Что до меня, то последним толчком стал роман Солженицына «В круге первом». Там есть сцена, где главный персонаж, дипломат Володин, разбирает бумаги своей матери. А потом останавливается на одном письме, где она пишет своей подруге, что несправедливости всегда были и будут, что она человек маленький и не в состоянии с ними бороться, но важно не участвовать в несправедливости. И вдруг до меня дошло — я действительно не могу ни на что повлиять, но зачем я без конца участвую в выборах, субботниках — все это какая-то шелуха. И очень резко я стал жить по принципу, который позже был сформулирован у Солженицына в «Жить не по лжи», — ни в чем не участвовать. Оказалось, что осуществить это довольно трудно. Что вся наша жизнь устроена так, чтобы каждого опутать и каждого сделать сознательным соучастником этой системы. И чтобы выбраться из нее, надо приложить очень большие усилия.

В 1968 году в августе я был в Москве, хотя жил еще в Крыму. День, когда была демонстрация на площади, меня поразил. Я не мог понять, как люди решились на это. Было впечатление, что их могли растоптать, разорвать в клочья… Для меня это был рубеж, я перестал ходить на выборы. И на почве этого неучастия ни в чем у меня в жизни начался разлад. Отец был в ужасе. Наверное, из-за этого распалась и семья. Чаще всего семьи диссидентов складывались в том случае, если муж и жена были примерно одних взглядов, такие семьи держались крепко. Если же было несогласие, то быстро распадались. Так получилось с моей первой женой. А в 1972 году я женился второй раз, на москвичке, что дало мне возможность переехать в Москву.

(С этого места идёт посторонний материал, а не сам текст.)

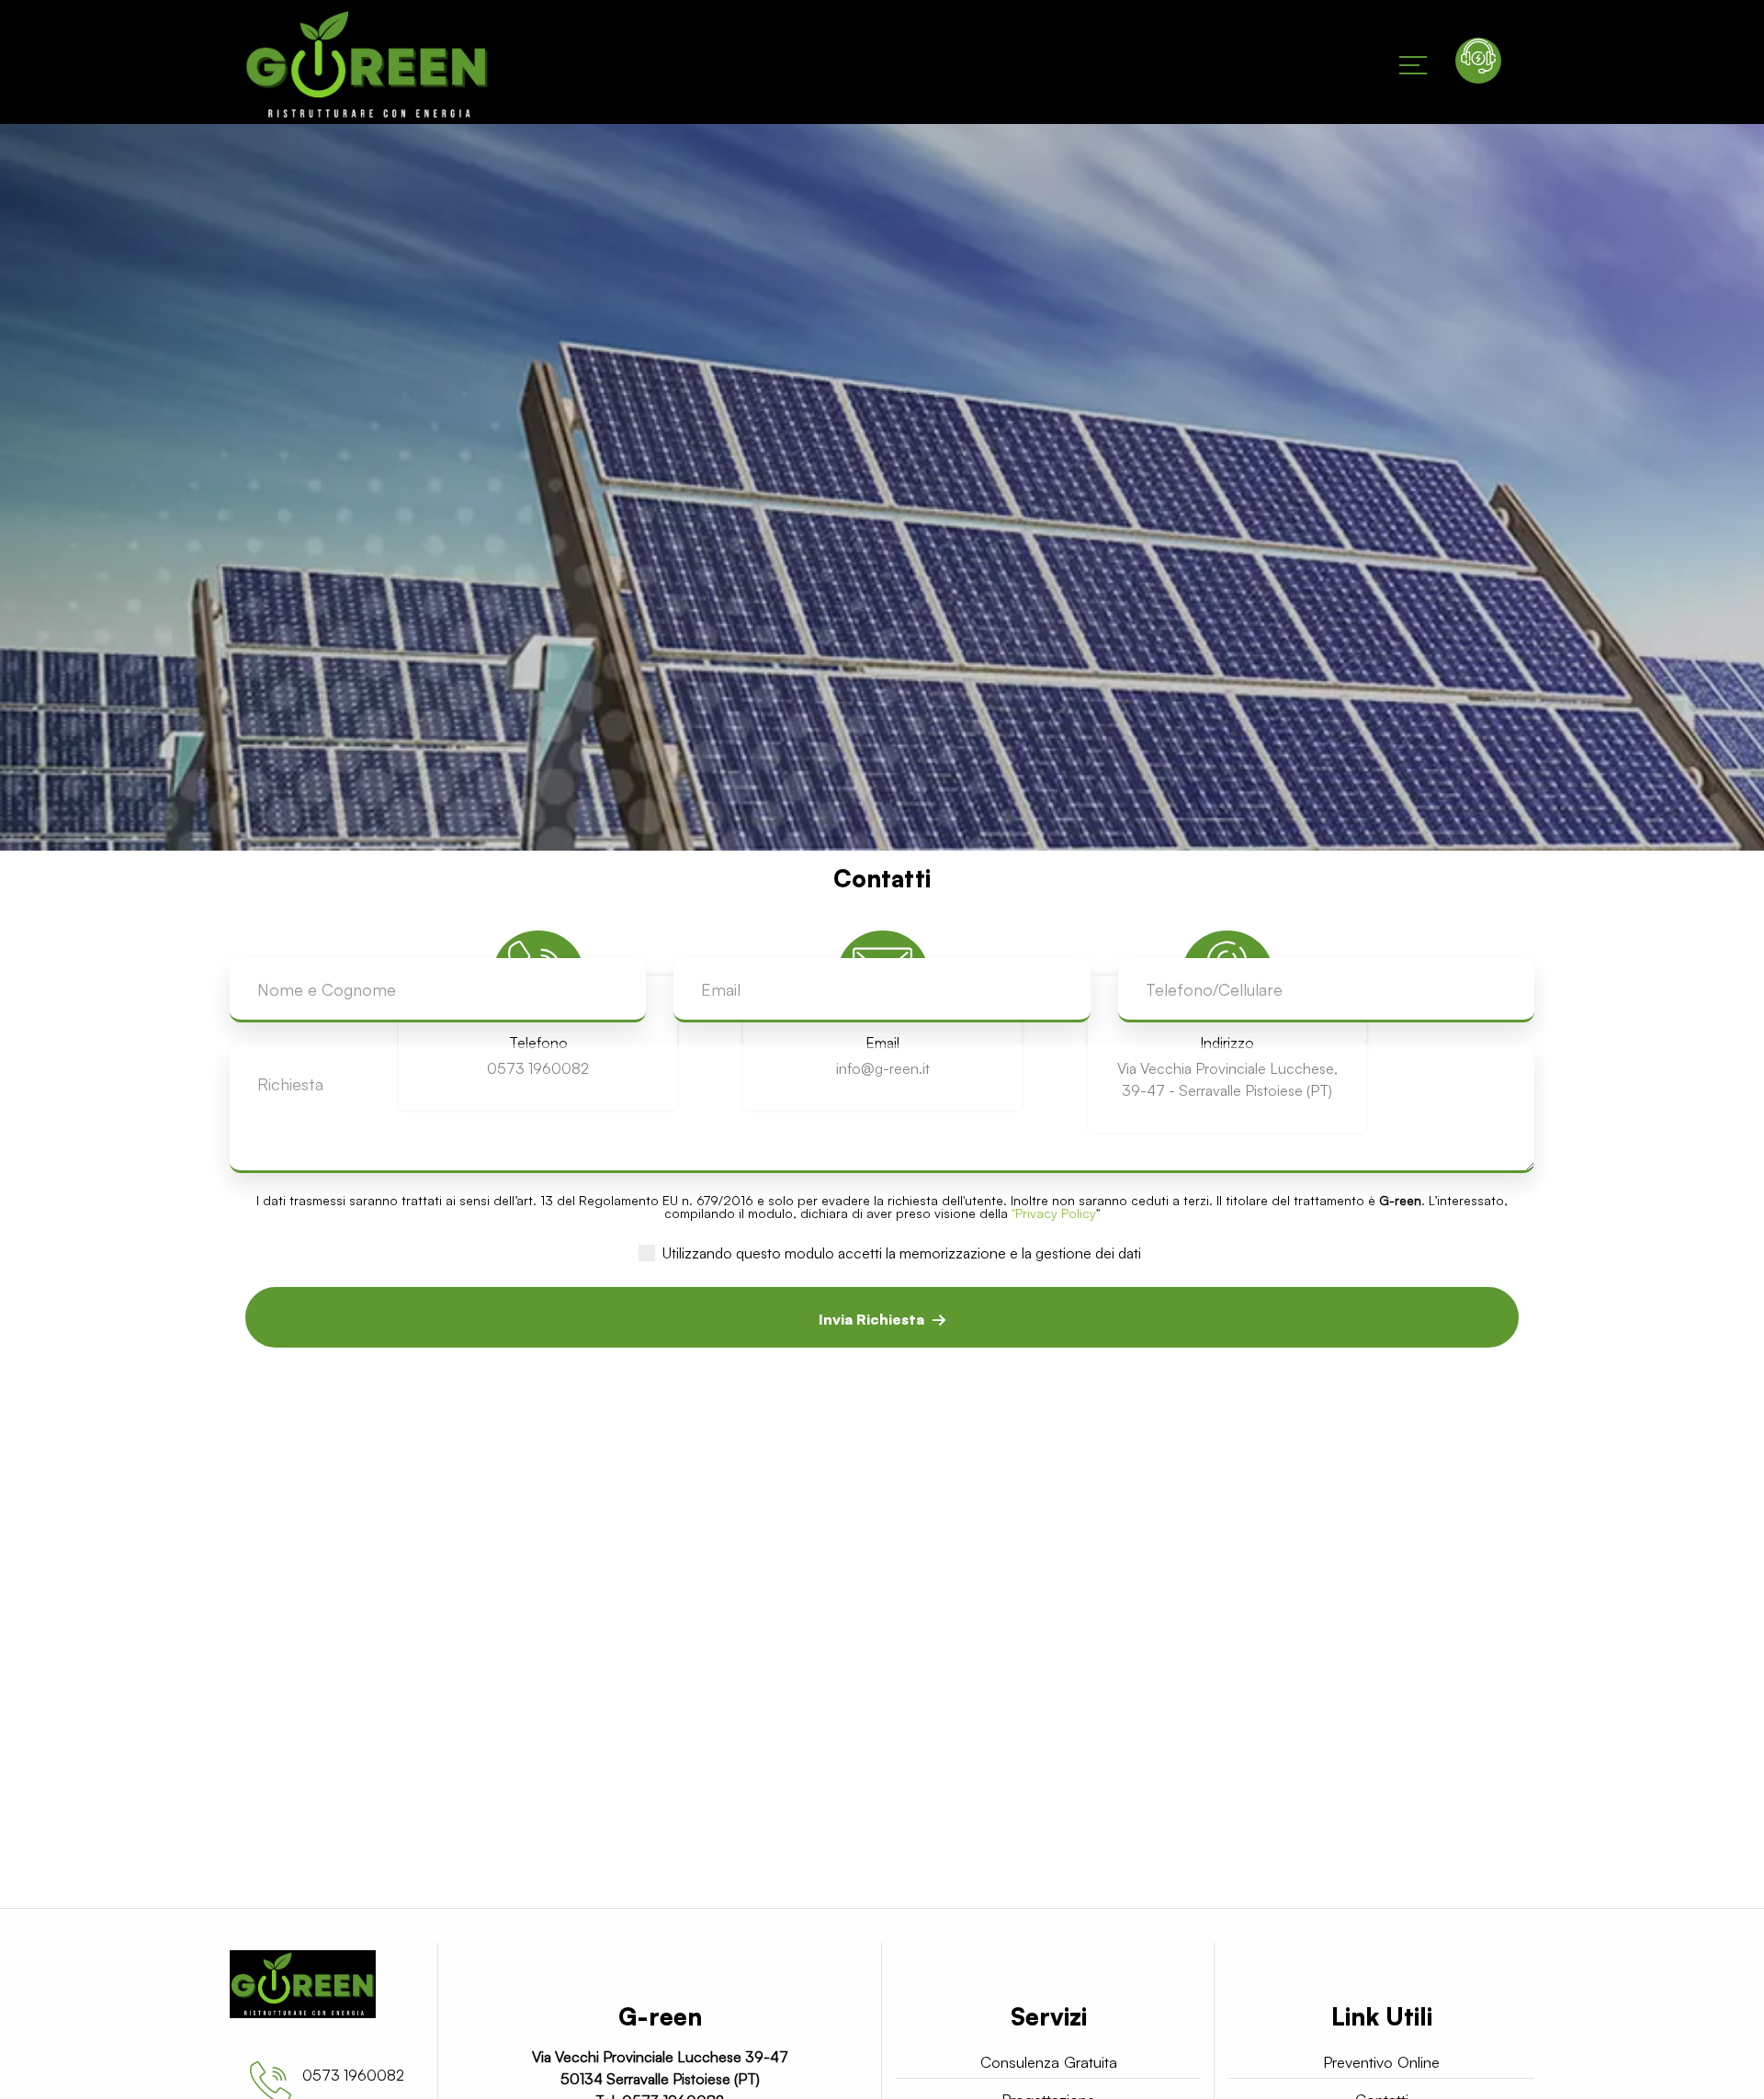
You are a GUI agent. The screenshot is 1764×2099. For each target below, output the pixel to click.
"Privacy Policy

И тогда же была предпринята одна из первых попыток организоваться в какую-то группу. Так появилась Инициативная группа по защите прав человека в России. Я познакомился с семьей Подъяпольских. Григорий Подъяпольский был членом этой группы, и у них по средам собирались люди, делились разными новостями, там появлялись те, кто ехал куда-то на свидание к сидевшим, у кого были сведения из лагерей.

Помню, как меня поражала тогда эта раскованность и свобода. Как будто нет вокруг советской власти. И я осознал, что никаких законов мы не нарушаем. Мы просто игнорируем некоторые установки, и главное, если можем, то помогаем людям. Когда кого-то сажали, то жену или мужа обычно выгоняли с работы. Чтобы съездить на свидание, нужны были деньги, а взять было негде. И мы, вот этим небольшим кругом, пытались помочь. Это было тоскливое зрелище. Сами все безденежные, последнее собирали, чтобы кого-то отправить на свидание, на посылку набрать. Все это тяжело давалось. Поэтому появление фонда Солженицына было большим делом, и материальным, и моральным[11].

Распоряжаться этим фондом взялся Алик Гинзбург, но когда его снова арестовали, было принято решение о коллегиальном управлении. Распорядителями стали Кронид Любарский, моя сестра Татьяна Ходорович и Мальва Ланда. Когда фонд только образовался, власти долго не могли понять, как же к этому относиться. Ни под какую статью кодекса он не подпадал. К делу Алика они долго пытались пришить 64-ю статью, но материала не набиралось, и Гинзбурга они осудили все-таки по 70-й. Но с фондом к тому времени они уже определились, стало понятно, что надо все это прекращать. И за вновь объявившихся они взялись с новой силой.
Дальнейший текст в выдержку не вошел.